How to use
Basic steps for using CSV Checker.
This page explains single-file check (validate one CSV) and compare two files (see differences between two CSVs).
Single-file check steps
- Open the check page
From the home page, click the single-file check card or go to the format check page. - Select a CSV
Drag and drop a file onto the «Select CSV» area or click to choose. Row limits are shown in the footer under «Current plan». - Review the results
Format, delimiter, encoding, header, empty rows, column mismatch, etc. are shown. - Choose columns (optional)
Check the columns you want in the table, then click «Show table». - View and download
Use the «Issues found» panel and «Download CSV», «To full-width» / «To half-width» as needed.
Compare two files steps
- Open the compare page
From the home page, click compare two files or go to compare page. - Select two CSVs
Put the reference CSV in «Current data» (left) and the file to compare in «Reference data» (right). - View the comparison
Added, deleted, and changed rows are colour-coded. Click the summary to list matching row numbers. - Columns and navigation
Use «Choose visible columns» to show or hide columns. Click a row number to scroll to that row.
General
- All processing happens in your browser; nothing is sent to our servers.
- We recommend the latest Chrome or Edge.
- Row limits are shown in the footer. Log in or subscribe for higher limits.
Which tool should you use?
CSV Checker includes several specialised tools. Use this guide to pick the right one for your situation.
- File shows garbled or broken characters
- → Encoding fix — detects the source encoding and converts to UTF-8 (BOM) so Excel opens it correctly.
- Verify format, delimiter, column count before import
- → Format & basic check — see encoding, delimiter, BOM, row/column counts, empty lines at a glance.
- Find duplicate IDs or invisible characters in data
- → Single-file check — detects duplicate keys, zero-width spaces, non-breaking spaces, and trailing whitespace.

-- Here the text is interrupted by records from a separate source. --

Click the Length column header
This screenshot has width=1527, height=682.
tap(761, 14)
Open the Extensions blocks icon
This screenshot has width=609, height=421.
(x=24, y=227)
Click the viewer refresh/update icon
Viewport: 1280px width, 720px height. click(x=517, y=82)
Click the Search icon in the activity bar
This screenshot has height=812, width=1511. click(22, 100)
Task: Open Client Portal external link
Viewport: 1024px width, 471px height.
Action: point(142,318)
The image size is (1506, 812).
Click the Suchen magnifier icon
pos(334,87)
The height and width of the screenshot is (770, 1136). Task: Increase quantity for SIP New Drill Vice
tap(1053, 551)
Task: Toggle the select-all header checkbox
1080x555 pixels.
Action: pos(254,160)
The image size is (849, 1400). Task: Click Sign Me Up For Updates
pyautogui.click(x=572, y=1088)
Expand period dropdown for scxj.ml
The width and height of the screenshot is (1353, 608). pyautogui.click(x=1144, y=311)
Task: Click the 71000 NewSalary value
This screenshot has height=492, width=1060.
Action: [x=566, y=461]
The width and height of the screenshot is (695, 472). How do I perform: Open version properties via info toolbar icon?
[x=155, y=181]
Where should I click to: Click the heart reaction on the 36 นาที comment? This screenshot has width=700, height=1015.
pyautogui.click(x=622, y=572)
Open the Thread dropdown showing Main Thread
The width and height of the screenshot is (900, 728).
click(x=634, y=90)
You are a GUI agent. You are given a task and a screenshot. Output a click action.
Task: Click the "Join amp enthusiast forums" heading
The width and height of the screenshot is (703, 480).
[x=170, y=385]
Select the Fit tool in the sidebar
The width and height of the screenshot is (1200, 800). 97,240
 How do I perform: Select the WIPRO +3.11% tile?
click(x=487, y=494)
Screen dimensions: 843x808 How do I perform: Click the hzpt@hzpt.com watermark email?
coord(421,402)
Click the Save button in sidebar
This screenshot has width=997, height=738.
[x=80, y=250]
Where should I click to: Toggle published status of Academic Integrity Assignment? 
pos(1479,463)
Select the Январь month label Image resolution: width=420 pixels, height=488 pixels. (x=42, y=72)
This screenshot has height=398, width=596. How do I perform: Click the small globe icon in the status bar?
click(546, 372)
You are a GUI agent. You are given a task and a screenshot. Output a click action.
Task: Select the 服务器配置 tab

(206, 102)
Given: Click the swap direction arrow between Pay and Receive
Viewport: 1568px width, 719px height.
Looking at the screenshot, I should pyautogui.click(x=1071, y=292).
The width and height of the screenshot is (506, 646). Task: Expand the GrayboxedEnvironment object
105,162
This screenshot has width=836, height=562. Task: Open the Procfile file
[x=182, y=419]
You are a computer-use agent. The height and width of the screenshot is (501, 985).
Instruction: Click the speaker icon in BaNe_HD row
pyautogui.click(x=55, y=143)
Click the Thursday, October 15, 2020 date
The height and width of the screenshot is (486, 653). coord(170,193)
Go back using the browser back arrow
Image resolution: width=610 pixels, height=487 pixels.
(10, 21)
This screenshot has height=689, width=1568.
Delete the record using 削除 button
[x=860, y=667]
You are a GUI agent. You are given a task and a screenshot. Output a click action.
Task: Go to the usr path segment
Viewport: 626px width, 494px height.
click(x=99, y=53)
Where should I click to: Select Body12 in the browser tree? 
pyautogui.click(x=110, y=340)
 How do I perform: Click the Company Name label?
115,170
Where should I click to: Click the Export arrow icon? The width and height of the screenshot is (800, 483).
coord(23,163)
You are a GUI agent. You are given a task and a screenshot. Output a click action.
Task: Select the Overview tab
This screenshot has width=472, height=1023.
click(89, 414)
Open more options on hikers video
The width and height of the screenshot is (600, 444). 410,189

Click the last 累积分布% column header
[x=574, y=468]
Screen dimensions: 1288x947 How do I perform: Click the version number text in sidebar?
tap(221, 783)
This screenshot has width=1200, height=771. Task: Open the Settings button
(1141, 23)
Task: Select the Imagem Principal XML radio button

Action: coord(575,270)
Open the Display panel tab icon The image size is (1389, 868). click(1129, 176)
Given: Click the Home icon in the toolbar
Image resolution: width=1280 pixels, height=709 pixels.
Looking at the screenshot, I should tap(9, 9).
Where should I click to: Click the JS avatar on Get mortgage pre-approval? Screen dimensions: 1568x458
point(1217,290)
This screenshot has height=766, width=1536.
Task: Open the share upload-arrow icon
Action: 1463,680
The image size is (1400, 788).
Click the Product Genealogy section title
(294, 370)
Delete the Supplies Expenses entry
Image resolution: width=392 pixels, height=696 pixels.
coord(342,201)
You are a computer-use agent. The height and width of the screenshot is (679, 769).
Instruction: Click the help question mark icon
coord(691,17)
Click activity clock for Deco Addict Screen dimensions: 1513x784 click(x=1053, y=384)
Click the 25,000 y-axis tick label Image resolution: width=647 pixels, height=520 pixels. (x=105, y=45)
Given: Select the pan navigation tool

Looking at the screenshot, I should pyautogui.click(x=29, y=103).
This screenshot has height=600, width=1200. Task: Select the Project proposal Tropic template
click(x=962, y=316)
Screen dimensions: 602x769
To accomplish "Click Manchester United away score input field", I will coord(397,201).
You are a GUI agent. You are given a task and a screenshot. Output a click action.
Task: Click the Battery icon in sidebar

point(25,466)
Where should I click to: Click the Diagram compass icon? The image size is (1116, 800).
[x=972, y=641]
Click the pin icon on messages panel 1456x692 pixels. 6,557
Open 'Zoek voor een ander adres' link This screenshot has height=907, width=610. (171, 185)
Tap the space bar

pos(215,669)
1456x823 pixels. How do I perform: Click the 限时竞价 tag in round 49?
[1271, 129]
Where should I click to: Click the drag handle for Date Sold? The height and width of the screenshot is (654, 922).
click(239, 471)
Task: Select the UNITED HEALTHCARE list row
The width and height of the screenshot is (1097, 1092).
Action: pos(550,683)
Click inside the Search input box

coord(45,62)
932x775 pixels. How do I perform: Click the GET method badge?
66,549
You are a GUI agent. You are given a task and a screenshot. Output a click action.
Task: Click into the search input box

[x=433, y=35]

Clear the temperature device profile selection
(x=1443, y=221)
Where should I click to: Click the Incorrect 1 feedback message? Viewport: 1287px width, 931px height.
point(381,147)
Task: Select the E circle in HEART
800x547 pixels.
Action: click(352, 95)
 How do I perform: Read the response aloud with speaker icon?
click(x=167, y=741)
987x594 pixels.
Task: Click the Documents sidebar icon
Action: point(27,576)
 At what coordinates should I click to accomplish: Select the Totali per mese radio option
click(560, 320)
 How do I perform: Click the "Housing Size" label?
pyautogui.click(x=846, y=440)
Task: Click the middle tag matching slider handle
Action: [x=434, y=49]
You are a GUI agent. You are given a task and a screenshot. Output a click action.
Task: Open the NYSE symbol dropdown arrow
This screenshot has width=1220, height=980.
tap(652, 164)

- See what changed between two versions of a file
- → Compare two files — colour-coded added/deleted/changed rows, WinMerge-style diff view.
- File is too large or hits the row limit
- → CSV splitter — split into smaller chunks, then process each part.
- Change encoding or delimiter and download
- → CSV converter — convert between encodings and delimiters in one step.
Common use cases
Before uploading to a database or system
Import failures usually come from encoding mismatches, duplicate primary keys, or hidden characters in the key column. The recommended workflow is:
- Run Format & basic check — confirm the encoding and delimiter match what your system expects.
- Run Single-file check — find duplicate IDs, invisible characters, and extra spaces in key columns.
- Apply one-click fixes, download the cleaned file, then upload.
This takes about 2 minutes and catches the most common causes of import errors before they happen.
Reviewing a monthly-updated list or report
When a product catalog, member list, or price sheet is updated each month, it can be hard to know exactly what changed. Use Compare two files: load last month's file on the left and this month's on the right. Added, deleted, and changed rows are highlighted in different colours so you can spot unexpected changes at a glance — without scrolling through hundreds of rows manually.
Fixing garbled text from Excel
Excel sometimes saves CSV in a regional encoding (e.g. Windows-1252 or Shift-JIS) instead of UTF-8, which causes garbled characters when other systems open the file. Go to Encoding fix, drop in the file, and the tool automatically detects the source encoding. Preview the first few lines to confirm they look correct, then download as UTF-8 with BOM — a format that Excel reopens cleanly. The entire process happens in your browser; nothing is uploaded to a server.
Diagnosing an import that "looks fine" but still fails
Some errors only appear after import because the issue is invisible — a zero-width space in an ID, a trailing space that makes "user123" and "user123 " look identical on screen. Use Format & basic check to rule out encoding and column-count problems, then Single-file check to detect invisible characters. The CSV errors guide has a full checklist for tracing import failures step by step.
Tips for best results
- Fix encoding before anything else. Garbled text causes downstream errors in duplicate detection and compare. Always run Encoding fix first if characters look wrong.
- Pay attention to the key column. Invisible characters and trailing spaces most often hide in ID, email, or code columns. Trim those first to prevent false mismatches in compare.
- Use column selector in Compare. For wide files, hide irrelevant columns in Compare view to focus on the columns that matter and make the diff easier to read.
- Split large files first. If a file is slow or hits the row limit, use CSV Splitter to cut it into smaller chunks, then process each one.
- Your data never leaves your device. All processing happens in your browser. You can safely use CSV files that contain personal, confidential, or business-sensitive data.